To prove this point, Valentin reminisces about one of his first projects in open banking. Before APIs became the norm and before strict European regulations, developers were still looking for ways to let users access their financial data in a more friendly manner. “Because developers are creative and can find workarounds, there is an alternative to APIs: screen scraping”.

Screen scraping imitates what a person does on a portal, doing everything automatically that a person can do by hand. “It meant impersonating the client in the bank portal to extract data or perform action.” Screen scraping solves the issue of missing APIs, but it introduces several other problems”.

“With screen scraping, the third-party provider controls how the consumer’s credentials are stored and secured,” warns Valentin. Moreover, the clients don’t get to choose what information they share but rather have to give full access to the third-party provider. On top of that, screen scraping cannot get around multifactor authentication and could trigger a possible violation of terms and conditions. Developers avoid screen scrapers not just because of security concerns but also because “this kind of integration is quite fragile.” What if the UI of the internet banking system changes for some banks? The third-party has to adjust to those changes each time.

Coupled with EU rules, the technical setbacks were the main reason that screen scraping became an obsolete practice.


4. How open banking breeds innovation

Open banking is a breeding ground for new ideas, and it encourages innovation by chipping away at large bank monopolies. “Third parties can provide a better user experience and steal the show, which should result in lower costs and, hopefully, a better experience for the end user,” says Valentin Dominte.

Saving time for customers

One way that open banking is different is by making it easier for customers to get loans. “For one of Levi9’s customers, we developed a system that saved the bank and its clients a significant amount of time. When applying for credit, clients had two options: one was to manually upload proof of their financial situation, such as salary slips, bank statements, rent agreements, or mortgage contracts. The second one was to log into the bank account, and choose which transactions represent income or housing costs.”

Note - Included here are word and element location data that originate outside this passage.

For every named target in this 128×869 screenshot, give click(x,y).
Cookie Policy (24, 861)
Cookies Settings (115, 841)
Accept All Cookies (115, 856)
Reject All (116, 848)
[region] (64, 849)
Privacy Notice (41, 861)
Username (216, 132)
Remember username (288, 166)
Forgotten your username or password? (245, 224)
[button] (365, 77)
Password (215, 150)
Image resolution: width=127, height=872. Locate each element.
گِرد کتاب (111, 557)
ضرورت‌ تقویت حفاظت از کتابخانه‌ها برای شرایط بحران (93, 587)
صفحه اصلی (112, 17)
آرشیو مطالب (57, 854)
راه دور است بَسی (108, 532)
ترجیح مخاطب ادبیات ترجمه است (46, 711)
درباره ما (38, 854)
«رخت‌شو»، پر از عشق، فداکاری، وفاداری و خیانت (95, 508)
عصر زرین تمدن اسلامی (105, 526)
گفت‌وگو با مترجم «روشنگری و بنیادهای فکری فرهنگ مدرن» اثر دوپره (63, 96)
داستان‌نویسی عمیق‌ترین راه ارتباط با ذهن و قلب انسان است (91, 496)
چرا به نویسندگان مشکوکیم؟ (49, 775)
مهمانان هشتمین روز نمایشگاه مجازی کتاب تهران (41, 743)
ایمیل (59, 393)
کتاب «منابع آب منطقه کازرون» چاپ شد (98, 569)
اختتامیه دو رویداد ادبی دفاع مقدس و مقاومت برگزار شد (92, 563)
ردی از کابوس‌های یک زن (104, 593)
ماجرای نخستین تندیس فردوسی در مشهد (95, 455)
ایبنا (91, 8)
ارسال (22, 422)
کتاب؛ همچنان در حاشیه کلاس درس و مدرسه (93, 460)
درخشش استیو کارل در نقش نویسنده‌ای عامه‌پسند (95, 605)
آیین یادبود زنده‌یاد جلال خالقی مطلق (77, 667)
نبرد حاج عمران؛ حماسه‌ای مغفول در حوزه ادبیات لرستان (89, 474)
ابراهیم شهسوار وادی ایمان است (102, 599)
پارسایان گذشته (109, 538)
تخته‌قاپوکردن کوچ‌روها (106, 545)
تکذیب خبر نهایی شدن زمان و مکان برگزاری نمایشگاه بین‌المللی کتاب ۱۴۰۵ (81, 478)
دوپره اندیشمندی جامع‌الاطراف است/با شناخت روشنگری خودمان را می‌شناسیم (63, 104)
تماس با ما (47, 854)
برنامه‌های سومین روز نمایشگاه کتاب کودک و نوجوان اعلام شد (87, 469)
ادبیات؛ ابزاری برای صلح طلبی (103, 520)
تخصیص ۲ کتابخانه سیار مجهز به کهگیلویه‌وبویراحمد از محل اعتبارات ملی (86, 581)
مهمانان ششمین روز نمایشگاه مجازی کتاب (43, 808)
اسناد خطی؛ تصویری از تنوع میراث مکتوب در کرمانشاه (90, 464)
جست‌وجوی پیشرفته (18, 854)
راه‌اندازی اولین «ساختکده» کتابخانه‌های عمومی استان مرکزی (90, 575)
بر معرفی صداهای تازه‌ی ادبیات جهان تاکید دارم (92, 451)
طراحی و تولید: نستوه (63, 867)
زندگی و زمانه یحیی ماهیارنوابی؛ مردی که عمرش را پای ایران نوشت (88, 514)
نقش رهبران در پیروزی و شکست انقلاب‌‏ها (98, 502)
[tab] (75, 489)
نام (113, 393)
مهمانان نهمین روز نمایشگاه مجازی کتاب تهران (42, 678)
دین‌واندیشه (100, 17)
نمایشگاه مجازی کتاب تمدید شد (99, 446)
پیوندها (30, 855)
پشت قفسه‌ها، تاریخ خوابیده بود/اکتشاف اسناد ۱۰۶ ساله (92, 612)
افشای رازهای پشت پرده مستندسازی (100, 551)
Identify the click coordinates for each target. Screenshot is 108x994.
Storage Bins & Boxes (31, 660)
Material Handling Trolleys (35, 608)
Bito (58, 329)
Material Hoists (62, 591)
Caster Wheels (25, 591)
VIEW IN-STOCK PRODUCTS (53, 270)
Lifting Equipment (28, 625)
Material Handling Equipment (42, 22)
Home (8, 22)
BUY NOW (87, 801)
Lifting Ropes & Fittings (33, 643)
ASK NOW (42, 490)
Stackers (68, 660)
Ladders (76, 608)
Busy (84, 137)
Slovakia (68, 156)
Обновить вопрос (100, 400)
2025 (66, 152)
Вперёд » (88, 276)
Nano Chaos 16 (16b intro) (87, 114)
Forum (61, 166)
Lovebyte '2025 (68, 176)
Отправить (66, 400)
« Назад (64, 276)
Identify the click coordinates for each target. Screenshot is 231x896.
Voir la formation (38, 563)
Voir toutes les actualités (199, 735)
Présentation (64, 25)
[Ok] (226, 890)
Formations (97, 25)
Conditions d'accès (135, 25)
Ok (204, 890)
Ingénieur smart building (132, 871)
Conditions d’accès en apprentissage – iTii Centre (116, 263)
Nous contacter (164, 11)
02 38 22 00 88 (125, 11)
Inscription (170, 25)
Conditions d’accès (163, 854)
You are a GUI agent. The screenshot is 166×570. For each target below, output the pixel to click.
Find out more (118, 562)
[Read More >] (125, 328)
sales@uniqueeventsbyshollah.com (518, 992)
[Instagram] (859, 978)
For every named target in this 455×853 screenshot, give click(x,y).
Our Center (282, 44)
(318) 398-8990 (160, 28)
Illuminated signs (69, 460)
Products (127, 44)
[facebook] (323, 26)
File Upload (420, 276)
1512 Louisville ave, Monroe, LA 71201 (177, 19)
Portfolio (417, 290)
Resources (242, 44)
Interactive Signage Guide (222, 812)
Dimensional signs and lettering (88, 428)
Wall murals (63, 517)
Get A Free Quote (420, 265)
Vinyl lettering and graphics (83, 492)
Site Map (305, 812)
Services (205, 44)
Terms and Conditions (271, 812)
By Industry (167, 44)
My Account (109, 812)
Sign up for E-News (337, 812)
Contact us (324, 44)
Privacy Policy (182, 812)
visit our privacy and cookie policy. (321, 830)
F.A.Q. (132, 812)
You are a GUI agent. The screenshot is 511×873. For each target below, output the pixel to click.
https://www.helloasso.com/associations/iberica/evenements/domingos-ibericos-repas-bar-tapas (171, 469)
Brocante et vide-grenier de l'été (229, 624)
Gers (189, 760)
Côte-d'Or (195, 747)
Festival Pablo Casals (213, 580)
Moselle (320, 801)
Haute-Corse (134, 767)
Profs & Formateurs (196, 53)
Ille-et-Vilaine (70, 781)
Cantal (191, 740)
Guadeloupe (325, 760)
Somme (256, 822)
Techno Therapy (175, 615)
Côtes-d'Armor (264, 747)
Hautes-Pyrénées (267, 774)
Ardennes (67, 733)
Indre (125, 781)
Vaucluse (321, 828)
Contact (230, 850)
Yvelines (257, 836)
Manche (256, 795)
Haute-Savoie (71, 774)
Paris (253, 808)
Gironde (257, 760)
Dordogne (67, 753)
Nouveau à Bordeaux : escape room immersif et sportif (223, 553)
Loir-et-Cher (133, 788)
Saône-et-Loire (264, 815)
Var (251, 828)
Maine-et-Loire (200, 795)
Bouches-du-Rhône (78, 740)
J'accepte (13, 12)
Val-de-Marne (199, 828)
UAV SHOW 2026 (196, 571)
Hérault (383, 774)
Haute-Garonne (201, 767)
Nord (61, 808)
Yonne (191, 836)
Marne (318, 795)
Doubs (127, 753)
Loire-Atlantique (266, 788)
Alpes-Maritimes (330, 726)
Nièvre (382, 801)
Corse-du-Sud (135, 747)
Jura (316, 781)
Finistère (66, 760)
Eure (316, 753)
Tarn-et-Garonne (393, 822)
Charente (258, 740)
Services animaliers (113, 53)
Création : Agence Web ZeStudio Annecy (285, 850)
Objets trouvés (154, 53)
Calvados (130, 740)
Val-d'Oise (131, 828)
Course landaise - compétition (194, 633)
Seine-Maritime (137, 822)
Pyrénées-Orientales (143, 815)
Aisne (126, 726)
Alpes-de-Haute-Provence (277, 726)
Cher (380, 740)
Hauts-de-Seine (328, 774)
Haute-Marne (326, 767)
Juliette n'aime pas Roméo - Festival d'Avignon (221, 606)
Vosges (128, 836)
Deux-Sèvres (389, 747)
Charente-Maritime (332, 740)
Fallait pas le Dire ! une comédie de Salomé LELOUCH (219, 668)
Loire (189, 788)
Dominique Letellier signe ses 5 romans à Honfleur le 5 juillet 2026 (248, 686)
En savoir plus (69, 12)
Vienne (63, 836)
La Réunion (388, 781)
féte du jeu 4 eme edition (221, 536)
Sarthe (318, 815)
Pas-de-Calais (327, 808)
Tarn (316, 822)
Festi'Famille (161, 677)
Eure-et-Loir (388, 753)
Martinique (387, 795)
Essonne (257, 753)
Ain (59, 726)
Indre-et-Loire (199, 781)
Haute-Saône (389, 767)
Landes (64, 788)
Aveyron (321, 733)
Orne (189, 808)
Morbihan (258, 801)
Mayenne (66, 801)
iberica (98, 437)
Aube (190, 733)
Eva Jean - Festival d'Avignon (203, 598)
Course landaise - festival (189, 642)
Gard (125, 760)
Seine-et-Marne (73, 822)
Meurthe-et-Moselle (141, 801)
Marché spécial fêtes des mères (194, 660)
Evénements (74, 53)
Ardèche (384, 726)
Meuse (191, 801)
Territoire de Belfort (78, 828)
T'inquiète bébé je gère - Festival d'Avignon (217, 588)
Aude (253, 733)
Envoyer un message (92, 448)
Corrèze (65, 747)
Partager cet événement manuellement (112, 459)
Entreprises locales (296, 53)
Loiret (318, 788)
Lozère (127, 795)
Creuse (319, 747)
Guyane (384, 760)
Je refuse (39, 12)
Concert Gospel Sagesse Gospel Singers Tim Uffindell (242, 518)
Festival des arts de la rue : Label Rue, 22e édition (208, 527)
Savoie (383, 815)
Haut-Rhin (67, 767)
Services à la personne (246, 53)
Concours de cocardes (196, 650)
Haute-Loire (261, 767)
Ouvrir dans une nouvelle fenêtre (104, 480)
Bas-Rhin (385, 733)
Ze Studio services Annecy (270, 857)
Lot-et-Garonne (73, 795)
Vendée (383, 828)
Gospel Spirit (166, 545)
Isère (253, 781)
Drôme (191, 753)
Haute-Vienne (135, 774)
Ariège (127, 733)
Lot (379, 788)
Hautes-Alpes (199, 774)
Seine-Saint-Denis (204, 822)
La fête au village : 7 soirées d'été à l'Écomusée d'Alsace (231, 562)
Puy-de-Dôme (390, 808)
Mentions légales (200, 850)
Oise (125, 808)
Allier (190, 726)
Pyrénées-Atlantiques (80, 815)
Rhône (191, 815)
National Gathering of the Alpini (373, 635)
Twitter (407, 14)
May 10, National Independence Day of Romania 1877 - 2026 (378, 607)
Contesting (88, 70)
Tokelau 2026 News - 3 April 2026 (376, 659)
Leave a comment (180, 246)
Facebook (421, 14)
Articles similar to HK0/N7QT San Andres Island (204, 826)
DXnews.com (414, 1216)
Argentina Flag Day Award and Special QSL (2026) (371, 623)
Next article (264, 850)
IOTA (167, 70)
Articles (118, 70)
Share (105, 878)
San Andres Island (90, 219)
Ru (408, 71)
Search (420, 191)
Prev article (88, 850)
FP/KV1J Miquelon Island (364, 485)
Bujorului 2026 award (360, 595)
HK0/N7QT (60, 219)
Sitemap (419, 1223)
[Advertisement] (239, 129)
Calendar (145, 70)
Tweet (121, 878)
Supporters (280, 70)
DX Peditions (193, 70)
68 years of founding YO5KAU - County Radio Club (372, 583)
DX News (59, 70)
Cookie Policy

One immediate result was an improved customer experience. “The customers didn’t need to look for salary slips or dig around for their mortgage contract.” At first, about 40% of customers were unsure about sharing their information automatically with the bank. However, over the course of three years, the number of customers using the faster way to log in to the bank increased by a factor of ten.

Instant credit limit

In a second open banking Levi9 project, Valentin and his team replaced cumbersome manual steps and questionnaire filling with instant credit limit calculation. “We had the old system and the new, automated system run side by side. When clients applied for credit, they were randomly assigned to one of the two systems. Some were going the old road of filling out a questionnaire, providing proof of income and expenses, and getting their answers manually assessed by a bank employee. But other customers had a much more straightforward experience, thanks to the Levi9 project: they simply logged into their bank account, their transactions were automatically analyzed, and they were able to receive their credit limit on the spot.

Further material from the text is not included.